[Data excerpts — start]

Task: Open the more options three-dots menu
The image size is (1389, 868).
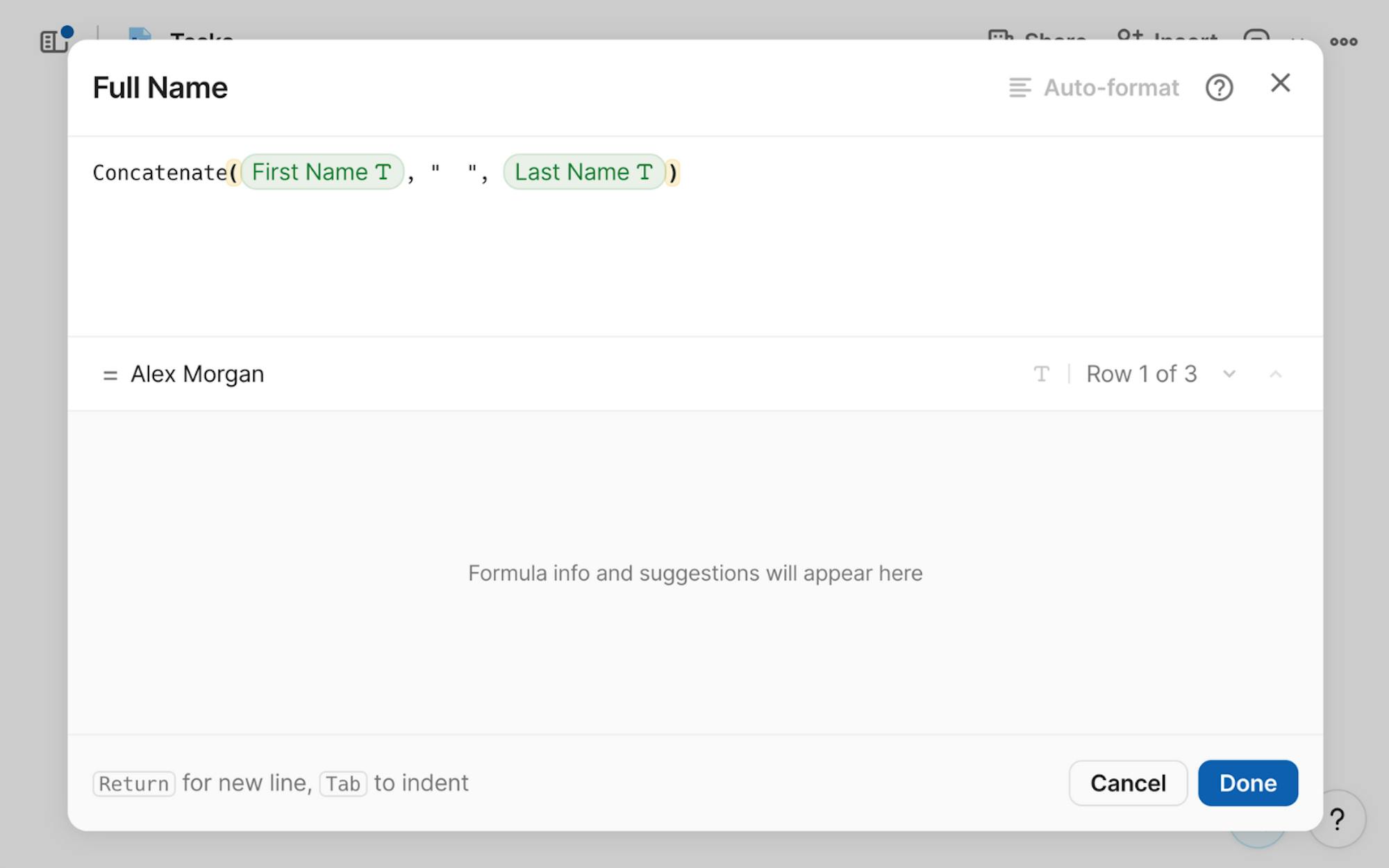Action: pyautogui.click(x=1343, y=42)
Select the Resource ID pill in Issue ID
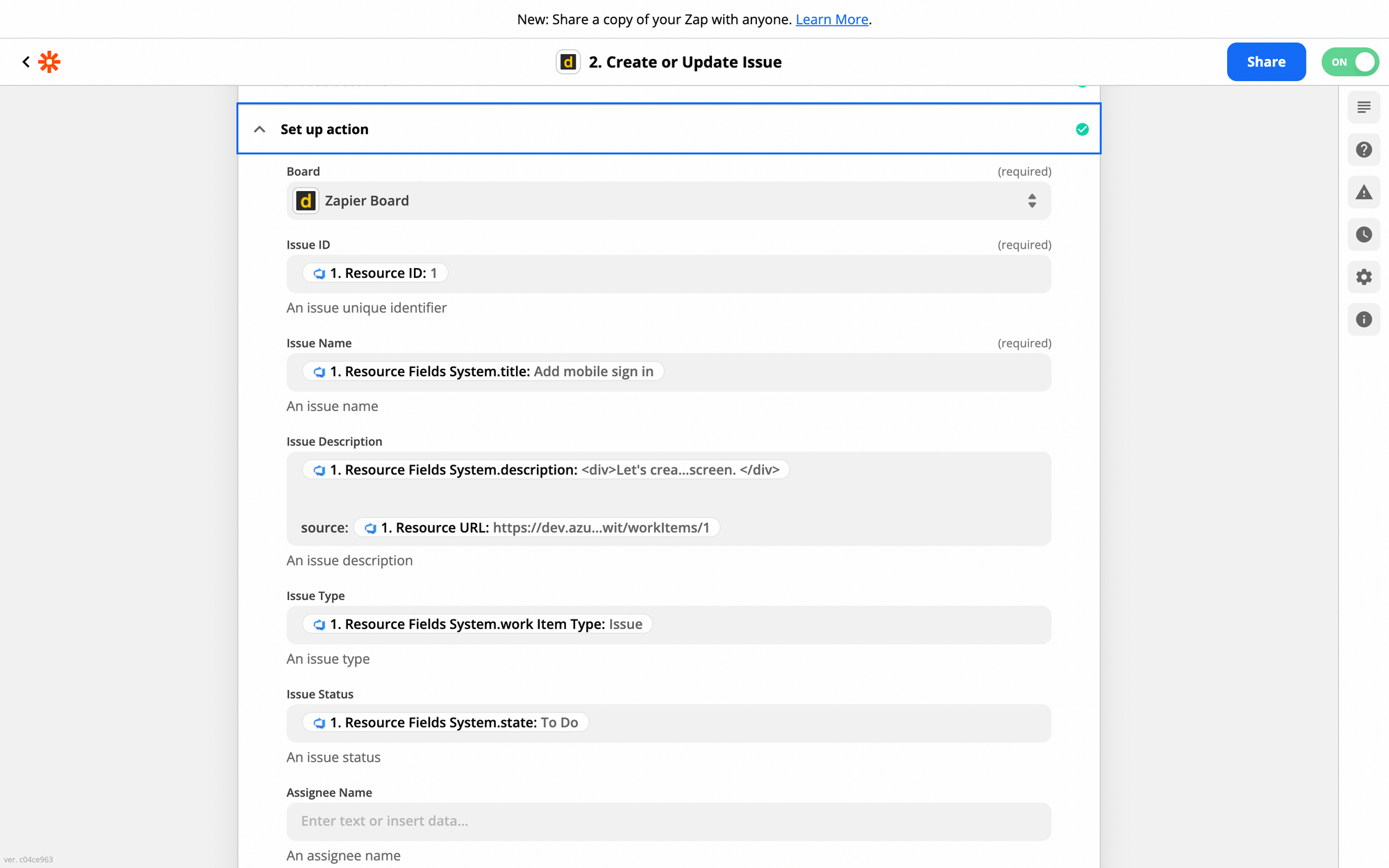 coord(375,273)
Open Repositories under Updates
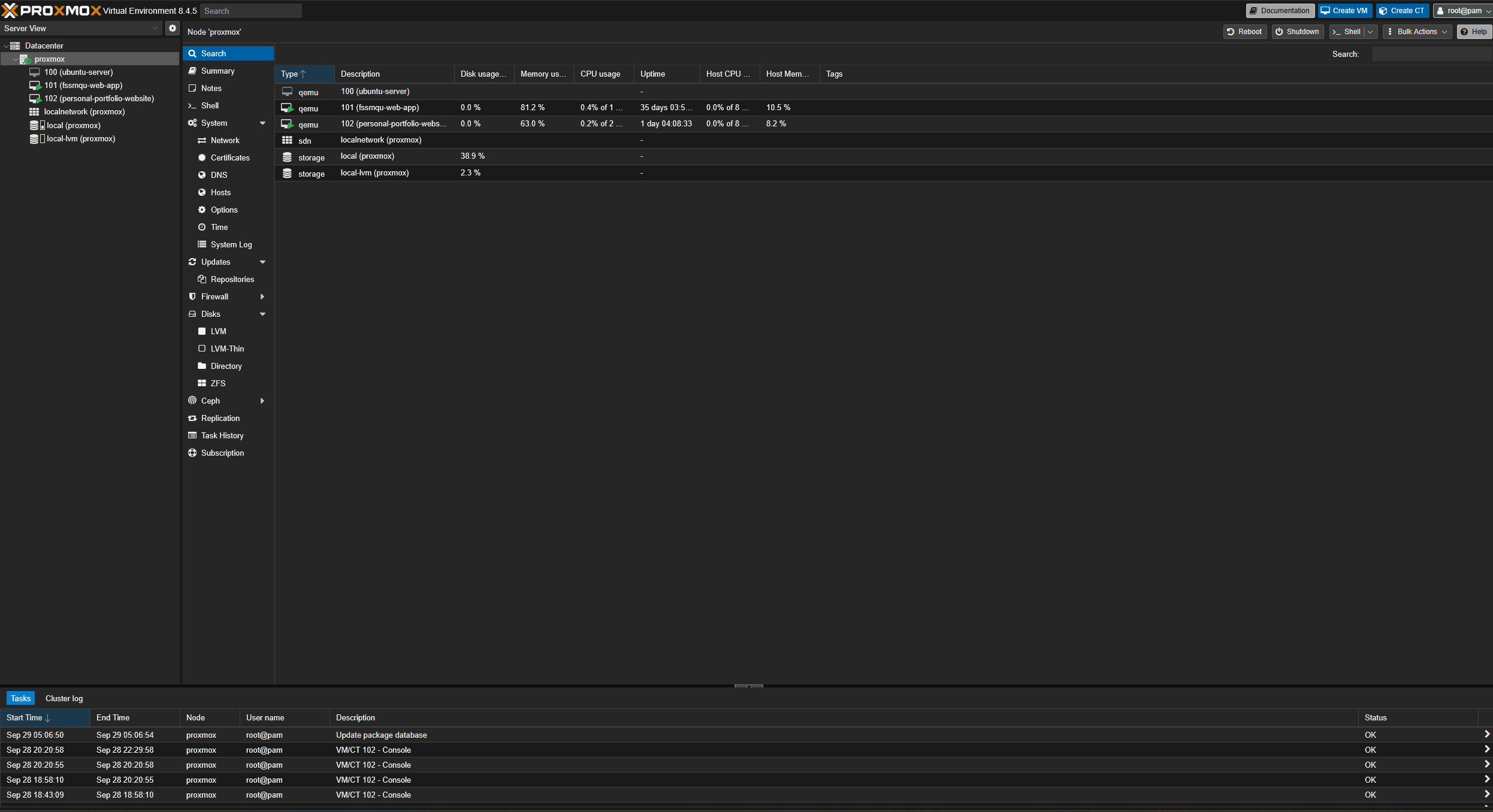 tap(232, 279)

[Data excerpts — finish]
[Data excerpts — start]

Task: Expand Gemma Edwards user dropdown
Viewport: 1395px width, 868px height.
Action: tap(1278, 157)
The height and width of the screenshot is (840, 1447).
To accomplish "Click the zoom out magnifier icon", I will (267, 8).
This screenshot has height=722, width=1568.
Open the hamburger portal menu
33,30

[Data excerpts — finish]
[Data excerpts — start]

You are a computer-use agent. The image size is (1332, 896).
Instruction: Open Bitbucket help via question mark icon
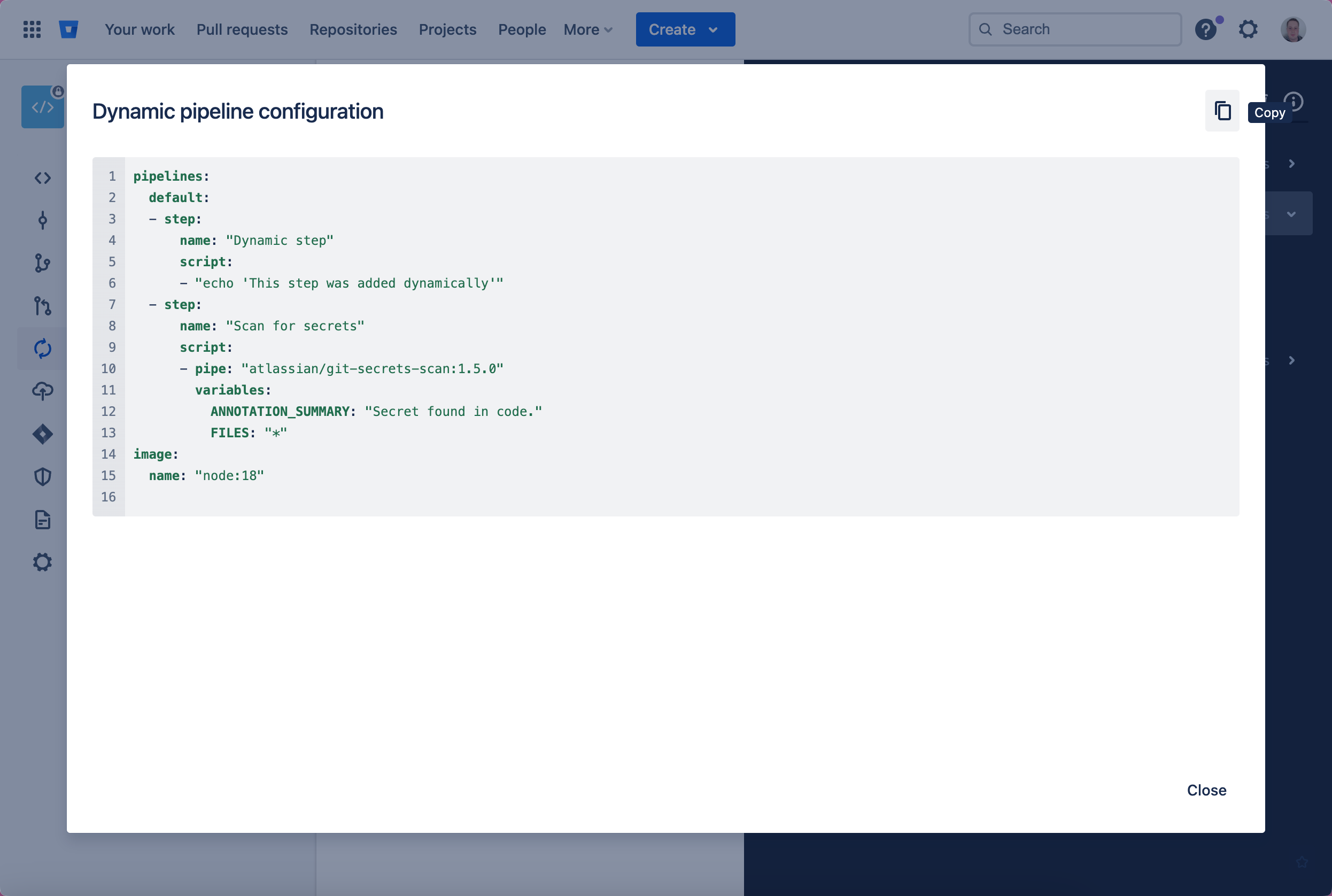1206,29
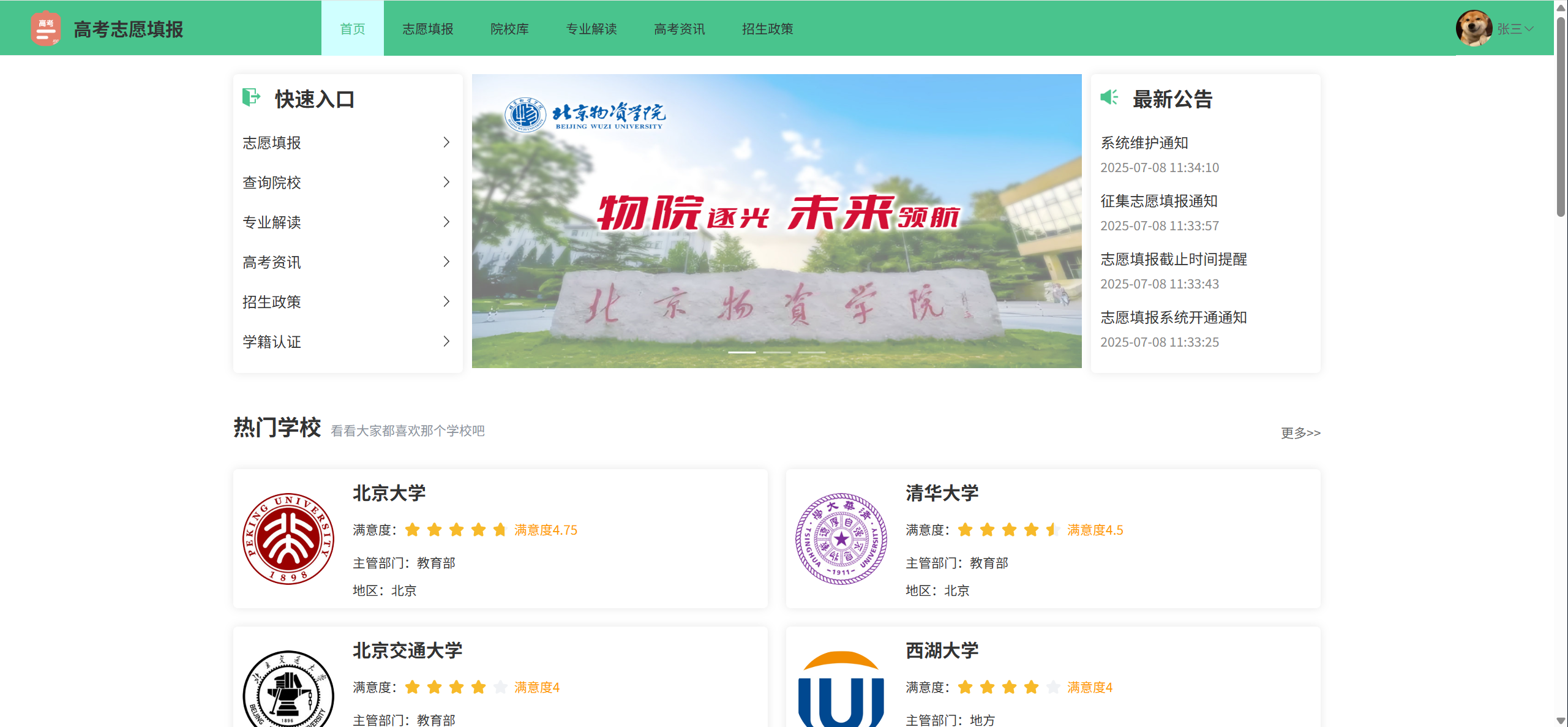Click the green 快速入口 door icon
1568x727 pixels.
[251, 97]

[Data excerpts — finish]

◆ What you will do ◆
Work through the records above. Copy every line with the string "screenshot".

◆ Exercise result ◆
The height and width of the screenshot is (840, 1447).
This screenshot has height=722, width=1568.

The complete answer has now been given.